What is being asked
All of the data must be printed exactly; please include every line.

Recorded data
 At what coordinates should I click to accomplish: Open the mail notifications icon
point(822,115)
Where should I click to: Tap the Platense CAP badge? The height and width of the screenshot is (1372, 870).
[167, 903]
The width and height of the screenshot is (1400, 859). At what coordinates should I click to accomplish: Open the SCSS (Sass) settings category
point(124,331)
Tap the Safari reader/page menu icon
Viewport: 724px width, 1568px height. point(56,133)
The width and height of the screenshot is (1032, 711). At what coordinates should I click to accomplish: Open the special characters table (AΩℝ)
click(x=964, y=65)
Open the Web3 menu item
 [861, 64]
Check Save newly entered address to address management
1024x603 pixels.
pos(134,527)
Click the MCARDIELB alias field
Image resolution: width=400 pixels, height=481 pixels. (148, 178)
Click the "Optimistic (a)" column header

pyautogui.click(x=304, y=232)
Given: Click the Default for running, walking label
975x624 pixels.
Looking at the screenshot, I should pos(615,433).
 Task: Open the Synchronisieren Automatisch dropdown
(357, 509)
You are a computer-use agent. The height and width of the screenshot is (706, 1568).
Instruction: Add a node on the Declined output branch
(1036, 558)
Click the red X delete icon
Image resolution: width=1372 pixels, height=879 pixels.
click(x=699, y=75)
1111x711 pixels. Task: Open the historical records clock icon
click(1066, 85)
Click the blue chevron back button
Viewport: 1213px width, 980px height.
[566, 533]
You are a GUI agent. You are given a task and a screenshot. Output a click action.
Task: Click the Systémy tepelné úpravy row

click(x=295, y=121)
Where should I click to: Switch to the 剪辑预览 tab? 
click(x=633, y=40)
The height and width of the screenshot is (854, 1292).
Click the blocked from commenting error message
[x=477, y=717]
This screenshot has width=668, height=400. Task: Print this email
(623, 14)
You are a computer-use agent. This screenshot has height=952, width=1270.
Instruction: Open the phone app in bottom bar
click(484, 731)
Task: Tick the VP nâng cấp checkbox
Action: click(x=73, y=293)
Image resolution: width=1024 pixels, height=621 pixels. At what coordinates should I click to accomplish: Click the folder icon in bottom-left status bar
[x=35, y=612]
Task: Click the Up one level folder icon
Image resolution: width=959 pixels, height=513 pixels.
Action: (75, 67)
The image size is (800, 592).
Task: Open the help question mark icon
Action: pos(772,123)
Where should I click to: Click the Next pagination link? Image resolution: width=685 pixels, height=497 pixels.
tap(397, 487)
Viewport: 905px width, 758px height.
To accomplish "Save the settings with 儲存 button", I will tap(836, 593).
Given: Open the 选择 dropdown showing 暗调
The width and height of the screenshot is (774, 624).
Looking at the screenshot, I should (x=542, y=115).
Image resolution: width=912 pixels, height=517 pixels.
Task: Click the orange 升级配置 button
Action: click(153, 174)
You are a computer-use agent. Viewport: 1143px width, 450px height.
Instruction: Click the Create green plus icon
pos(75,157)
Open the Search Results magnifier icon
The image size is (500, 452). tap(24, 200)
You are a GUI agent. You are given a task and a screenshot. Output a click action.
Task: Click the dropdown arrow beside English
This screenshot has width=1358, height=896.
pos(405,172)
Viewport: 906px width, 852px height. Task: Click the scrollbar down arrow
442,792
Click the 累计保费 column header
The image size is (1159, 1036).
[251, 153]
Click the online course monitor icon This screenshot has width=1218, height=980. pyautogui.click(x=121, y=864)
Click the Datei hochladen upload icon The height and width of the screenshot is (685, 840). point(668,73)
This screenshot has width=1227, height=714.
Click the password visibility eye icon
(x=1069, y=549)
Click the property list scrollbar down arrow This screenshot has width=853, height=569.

Your response
 At what coordinates should I click to accomplish: Open the mail notifications icon
point(822,115)
Where should I click to: Tap the Platense CAP badge? The height and width of the screenshot is (1372, 870).
[167, 903]
The width and height of the screenshot is (1400, 859). At what coordinates should I click to accomplish: Open the SCSS (Sass) settings category
point(124,331)
Tap the Safari reader/page menu icon
Viewport: 724px width, 1568px height. point(56,133)
The width and height of the screenshot is (1032, 711). At what coordinates should I click to accomplish: Open the special characters table (AΩℝ)
click(x=964, y=65)
Open the Web3 menu item
 [861, 64]
Check Save newly entered address to address management
1024x603 pixels.
pos(134,527)
Click the MCARDIELB alias field
Image resolution: width=400 pixels, height=481 pixels. (148, 178)
Click the "Optimistic (a)" column header

pyautogui.click(x=304, y=232)
Given: Click the Default for running, walking label
975x624 pixels.
Looking at the screenshot, I should pos(615,433).
 Task: Open the Synchronisieren Automatisch dropdown
(357, 509)
You are a computer-use agent. The height and width of the screenshot is (706, 1568).
Instruction: Add a node on the Declined output branch
(1036, 558)
Click the red X delete icon
Image resolution: width=1372 pixels, height=879 pixels.
click(x=699, y=75)
1111x711 pixels. Task: Open the historical records clock icon
click(1066, 85)
Click the blue chevron back button
Viewport: 1213px width, 980px height.
[566, 533]
You are a GUI agent. You are given a task and a screenshot. Output a click action.
Task: Click the Systémy tepelné úpravy row

click(x=295, y=121)
Where should I click to: Switch to the 剪辑预览 tab? 
click(x=633, y=40)
The height and width of the screenshot is (854, 1292).
Click the blocked from commenting error message
[x=477, y=717]
This screenshot has width=668, height=400. Task: Print this email
(623, 14)
You are a computer-use agent. This screenshot has height=952, width=1270.
Instruction: Open the phone app in bottom bar
click(484, 731)
Task: Tick the VP nâng cấp checkbox
Action: click(x=73, y=293)
Image resolution: width=1024 pixels, height=621 pixels. At what coordinates should I click to accomplish: Click the folder icon in bottom-left status bar
[x=35, y=612]
Task: Click the Up one level folder icon
Image resolution: width=959 pixels, height=513 pixels.
Action: (75, 67)
The image size is (800, 592).
Task: Open the help question mark icon
Action: pos(772,123)
Where should I click to: Click the Next pagination link? Image resolution: width=685 pixels, height=497 pixels.
tap(397, 487)
Viewport: 905px width, 758px height.
To accomplish "Save the settings with 儲存 button", I will tap(836, 593).
Given: Open the 选择 dropdown showing 暗调
The width and height of the screenshot is (774, 624).
Looking at the screenshot, I should (x=542, y=115).
Image resolution: width=912 pixels, height=517 pixels.
Task: Click the orange 升级配置 button
Action: click(153, 174)
You are a computer-use agent. Viewport: 1143px width, 450px height.
Instruction: Click the Create green plus icon
pos(75,157)
Open the Search Results magnifier icon
The image size is (500, 452). tap(24, 200)
You are a GUI agent. You are given a task and a screenshot. Output a click action.
Task: Click the dropdown arrow beside English
This screenshot has width=1358, height=896.
pos(405,172)
Viewport: 906px width, 852px height. Task: Click the scrollbar down arrow
442,792
Click the 累计保费 column header
The image size is (1159, 1036).
[251, 153]
Click the online course monitor icon This screenshot has width=1218, height=980. pyautogui.click(x=121, y=864)
Click the Datei hochladen upload icon The height and width of the screenshot is (685, 840). point(668,73)
This screenshot has width=1227, height=714.
Click the password visibility eye icon
(x=1069, y=549)
Click the property list scrollbar down arrow This screenshot has width=853, height=569.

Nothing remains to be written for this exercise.